Reproduce the records word for word, from their first line through the line containing "à partir de la moyenne", with both of those lines included.

-- Begin Supplied data --

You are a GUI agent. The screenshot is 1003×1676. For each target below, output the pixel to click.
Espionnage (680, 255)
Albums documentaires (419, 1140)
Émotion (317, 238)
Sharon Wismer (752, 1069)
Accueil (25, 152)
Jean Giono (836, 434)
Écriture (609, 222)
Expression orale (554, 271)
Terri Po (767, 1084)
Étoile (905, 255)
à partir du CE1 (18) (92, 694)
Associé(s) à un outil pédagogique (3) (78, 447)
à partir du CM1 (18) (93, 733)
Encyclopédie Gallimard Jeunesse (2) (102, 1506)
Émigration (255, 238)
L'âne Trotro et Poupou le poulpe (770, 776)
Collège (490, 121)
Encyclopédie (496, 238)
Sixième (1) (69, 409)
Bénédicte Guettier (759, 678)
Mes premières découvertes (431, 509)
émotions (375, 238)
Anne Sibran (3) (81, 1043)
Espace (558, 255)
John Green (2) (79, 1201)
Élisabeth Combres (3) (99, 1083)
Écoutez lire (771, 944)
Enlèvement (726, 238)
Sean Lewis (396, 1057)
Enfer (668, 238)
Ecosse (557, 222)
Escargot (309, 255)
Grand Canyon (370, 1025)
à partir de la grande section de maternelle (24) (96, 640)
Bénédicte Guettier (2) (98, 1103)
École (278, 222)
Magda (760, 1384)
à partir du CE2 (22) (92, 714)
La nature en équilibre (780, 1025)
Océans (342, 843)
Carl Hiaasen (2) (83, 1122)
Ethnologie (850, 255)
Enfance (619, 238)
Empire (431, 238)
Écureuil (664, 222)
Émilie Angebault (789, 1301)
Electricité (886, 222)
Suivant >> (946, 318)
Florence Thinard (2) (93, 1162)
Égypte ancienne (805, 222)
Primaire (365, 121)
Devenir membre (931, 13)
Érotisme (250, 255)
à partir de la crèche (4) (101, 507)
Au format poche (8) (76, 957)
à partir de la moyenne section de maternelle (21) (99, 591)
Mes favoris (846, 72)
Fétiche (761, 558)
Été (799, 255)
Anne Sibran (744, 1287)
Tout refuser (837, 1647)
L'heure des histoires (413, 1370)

-- End Supplied data --

* **Solution for this task**:
You are a GUI agent. The screenshot is 1003×1676. For each target below, output the pixel to click.
Espionnage (680, 255)
Albums documentaires (419, 1140)
Émotion (317, 238)
Sharon Wismer (752, 1069)
Accueil (25, 152)
Jean Giono (836, 434)
Écriture (609, 222)
Expression orale (554, 271)
Terri Po (767, 1084)
Étoile (905, 255)
à partir du CE1 (18) (92, 694)
Associé(s) à un outil pédagogique (3) (78, 447)
à partir du CM1 (18) (93, 733)
Encyclopédie Gallimard Jeunesse (2) (102, 1506)
Émigration (255, 238)
L'âne Trotro et Poupou le poulpe (770, 776)
Collège (490, 121)
Encyclopédie (496, 238)
Sixième (1) (69, 409)
Bénédicte Guettier (759, 678)
Mes premières découvertes (431, 509)
émotions (375, 238)
Anne Sibran (3) (81, 1043)
Espace (558, 255)
John Green (2) (79, 1201)
Élisabeth Combres (3) (99, 1083)
Écoutez lire (771, 944)
Enlèvement (726, 238)
Sean Lewis (396, 1057)
Enfer (668, 238)
Ecosse (557, 222)
Escargot (309, 255)
Grand Canyon (370, 1025)
à partir de la grande section de maternelle (24) (96, 640)
Bénédicte Guettier (2) (98, 1103)
École (278, 222)
Magda (760, 1384)
à partir du CE2 (22) (92, 714)
La nature en équilibre (780, 1025)
Océans (342, 843)
Carl Hiaasen (2) (83, 1122)
Ethnologie (850, 255)
Enfance (619, 238)
Empire (431, 238)
Écureuil (664, 222)
Émilie Angebault (789, 1301)
Electricité (886, 222)
Suivant >> (946, 318)
Florence Thinard (2) (93, 1162)
Égypte ancienne (805, 222)
Primaire (365, 121)
Devenir membre (931, 13)
Érotisme (250, 255)
à partir de la crèche (4) (101, 507)
Au format poche (8) (76, 957)
à partir de la moyenne section de maternelle (21) (99, 591)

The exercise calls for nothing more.